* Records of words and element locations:
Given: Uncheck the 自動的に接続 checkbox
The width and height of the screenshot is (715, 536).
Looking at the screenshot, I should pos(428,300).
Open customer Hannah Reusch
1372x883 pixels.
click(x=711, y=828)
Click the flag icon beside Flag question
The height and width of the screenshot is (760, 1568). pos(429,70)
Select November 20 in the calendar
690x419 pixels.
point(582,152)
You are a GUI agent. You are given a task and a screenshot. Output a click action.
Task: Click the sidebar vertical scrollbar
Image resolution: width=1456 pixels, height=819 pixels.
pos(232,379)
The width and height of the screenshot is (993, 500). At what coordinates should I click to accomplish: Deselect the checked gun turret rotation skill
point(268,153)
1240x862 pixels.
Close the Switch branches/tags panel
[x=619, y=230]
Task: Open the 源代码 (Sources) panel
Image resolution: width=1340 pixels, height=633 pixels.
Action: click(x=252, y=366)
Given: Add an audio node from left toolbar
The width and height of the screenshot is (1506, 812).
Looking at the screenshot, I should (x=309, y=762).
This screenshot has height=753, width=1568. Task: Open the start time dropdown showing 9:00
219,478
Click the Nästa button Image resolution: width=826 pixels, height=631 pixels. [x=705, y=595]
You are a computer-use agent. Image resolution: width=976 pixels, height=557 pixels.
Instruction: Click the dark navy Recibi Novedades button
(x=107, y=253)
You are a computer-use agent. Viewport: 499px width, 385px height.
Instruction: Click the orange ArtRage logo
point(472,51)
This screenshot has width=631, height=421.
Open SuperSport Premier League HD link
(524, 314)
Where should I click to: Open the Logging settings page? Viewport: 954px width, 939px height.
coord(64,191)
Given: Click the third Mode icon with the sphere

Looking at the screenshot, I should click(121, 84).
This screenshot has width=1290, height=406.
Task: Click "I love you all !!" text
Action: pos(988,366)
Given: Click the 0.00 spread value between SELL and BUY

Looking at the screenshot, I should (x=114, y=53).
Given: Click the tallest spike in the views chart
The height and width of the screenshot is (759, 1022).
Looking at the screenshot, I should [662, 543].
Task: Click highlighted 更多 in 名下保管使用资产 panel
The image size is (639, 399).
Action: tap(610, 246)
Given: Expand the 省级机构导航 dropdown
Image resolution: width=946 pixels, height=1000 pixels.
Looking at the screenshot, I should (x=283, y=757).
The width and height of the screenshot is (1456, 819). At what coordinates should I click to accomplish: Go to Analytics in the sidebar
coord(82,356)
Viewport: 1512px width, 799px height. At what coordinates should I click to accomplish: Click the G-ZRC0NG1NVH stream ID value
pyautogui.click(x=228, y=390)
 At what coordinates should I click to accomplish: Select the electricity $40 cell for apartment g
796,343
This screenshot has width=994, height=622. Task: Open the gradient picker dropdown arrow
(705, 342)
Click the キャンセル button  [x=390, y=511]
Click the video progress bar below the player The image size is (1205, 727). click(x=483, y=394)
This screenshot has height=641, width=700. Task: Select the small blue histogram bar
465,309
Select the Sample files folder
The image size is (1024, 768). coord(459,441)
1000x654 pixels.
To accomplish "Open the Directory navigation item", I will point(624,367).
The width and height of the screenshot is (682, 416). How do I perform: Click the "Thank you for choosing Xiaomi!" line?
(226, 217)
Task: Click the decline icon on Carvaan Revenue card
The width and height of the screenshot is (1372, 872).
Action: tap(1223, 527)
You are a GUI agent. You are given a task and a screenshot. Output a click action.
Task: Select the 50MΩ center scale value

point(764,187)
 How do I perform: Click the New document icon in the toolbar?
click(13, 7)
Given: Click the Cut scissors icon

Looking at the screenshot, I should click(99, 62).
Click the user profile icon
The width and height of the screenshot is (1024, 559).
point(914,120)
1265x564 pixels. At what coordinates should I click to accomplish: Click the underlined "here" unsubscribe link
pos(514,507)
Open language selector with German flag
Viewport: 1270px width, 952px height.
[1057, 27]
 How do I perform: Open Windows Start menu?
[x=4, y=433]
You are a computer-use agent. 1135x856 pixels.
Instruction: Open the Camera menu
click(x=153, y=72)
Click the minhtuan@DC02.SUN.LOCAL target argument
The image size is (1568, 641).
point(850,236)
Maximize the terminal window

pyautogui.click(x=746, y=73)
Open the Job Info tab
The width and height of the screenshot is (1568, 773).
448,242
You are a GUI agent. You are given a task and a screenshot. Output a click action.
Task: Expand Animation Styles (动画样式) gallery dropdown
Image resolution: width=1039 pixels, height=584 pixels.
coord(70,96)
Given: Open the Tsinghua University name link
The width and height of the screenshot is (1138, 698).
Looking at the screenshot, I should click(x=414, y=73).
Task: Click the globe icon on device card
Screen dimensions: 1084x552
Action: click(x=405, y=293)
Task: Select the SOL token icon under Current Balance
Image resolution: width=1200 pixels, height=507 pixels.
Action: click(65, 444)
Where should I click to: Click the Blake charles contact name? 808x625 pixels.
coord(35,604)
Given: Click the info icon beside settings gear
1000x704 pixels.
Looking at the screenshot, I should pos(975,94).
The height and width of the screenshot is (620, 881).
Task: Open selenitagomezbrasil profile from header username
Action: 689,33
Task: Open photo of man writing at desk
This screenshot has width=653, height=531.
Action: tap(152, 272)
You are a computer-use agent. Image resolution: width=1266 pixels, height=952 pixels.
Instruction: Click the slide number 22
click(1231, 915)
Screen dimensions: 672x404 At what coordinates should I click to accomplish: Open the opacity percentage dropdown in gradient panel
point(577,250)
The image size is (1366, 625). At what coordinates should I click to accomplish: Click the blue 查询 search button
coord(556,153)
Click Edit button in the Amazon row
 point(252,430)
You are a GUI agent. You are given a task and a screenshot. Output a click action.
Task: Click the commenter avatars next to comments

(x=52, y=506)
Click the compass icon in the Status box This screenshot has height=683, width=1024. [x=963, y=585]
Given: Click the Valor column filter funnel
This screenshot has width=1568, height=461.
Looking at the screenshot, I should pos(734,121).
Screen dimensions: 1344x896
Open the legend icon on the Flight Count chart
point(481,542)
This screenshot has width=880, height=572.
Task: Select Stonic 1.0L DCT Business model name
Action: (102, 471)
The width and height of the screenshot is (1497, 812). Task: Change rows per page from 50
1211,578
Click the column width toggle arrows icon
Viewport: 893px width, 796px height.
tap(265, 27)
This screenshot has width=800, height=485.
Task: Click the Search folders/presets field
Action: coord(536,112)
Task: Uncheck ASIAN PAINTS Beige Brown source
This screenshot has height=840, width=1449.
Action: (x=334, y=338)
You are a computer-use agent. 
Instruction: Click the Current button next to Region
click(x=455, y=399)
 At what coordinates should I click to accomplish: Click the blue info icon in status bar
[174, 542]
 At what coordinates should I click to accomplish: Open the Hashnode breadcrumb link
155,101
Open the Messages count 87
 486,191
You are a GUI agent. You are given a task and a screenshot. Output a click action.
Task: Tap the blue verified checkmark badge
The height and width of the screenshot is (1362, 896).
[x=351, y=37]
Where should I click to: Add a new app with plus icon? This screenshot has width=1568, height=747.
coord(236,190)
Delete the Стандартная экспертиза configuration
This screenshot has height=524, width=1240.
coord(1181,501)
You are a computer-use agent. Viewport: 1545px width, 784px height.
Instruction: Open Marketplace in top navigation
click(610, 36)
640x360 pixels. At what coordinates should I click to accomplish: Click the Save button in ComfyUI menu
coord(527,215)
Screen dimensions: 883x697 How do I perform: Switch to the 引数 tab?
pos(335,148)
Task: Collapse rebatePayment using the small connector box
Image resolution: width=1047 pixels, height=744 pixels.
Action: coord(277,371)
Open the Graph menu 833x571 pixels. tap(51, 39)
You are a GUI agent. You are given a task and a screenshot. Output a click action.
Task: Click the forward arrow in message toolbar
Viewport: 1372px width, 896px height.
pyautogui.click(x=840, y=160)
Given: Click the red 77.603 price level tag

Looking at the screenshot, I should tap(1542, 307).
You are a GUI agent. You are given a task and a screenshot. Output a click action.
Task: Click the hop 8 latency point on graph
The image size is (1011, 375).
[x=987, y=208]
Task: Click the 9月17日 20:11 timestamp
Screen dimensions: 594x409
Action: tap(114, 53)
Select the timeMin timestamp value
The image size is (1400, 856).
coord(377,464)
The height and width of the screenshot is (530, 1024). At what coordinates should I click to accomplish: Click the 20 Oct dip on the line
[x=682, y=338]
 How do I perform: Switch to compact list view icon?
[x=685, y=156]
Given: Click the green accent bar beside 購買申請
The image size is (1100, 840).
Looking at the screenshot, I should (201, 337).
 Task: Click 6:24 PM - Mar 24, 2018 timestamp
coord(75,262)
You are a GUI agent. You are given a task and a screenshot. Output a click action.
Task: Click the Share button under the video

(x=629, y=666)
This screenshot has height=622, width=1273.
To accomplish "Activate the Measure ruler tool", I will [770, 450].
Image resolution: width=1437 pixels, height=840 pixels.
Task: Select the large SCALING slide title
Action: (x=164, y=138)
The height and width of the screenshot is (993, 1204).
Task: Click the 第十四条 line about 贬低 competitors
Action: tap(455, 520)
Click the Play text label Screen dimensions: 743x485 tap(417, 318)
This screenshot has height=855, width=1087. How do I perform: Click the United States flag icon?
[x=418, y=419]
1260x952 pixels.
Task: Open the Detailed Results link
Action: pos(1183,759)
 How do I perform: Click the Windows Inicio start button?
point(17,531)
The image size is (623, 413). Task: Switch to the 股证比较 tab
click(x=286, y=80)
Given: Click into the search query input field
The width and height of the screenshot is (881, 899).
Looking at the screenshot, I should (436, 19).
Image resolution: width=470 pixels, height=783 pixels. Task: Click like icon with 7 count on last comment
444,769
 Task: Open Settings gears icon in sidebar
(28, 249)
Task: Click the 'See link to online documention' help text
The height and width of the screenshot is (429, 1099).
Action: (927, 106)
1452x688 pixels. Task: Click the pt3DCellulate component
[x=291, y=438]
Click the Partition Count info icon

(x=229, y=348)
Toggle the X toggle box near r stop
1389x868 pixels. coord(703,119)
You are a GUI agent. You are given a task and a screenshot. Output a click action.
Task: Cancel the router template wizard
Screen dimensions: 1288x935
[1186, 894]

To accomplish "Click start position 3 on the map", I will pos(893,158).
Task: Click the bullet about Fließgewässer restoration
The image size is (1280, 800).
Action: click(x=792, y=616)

* Task goal:
Report each line of the records above that contains the string "field".

* Result of the exercise:
Task: Click the Search folders/presets field
Given: Click into the search query input field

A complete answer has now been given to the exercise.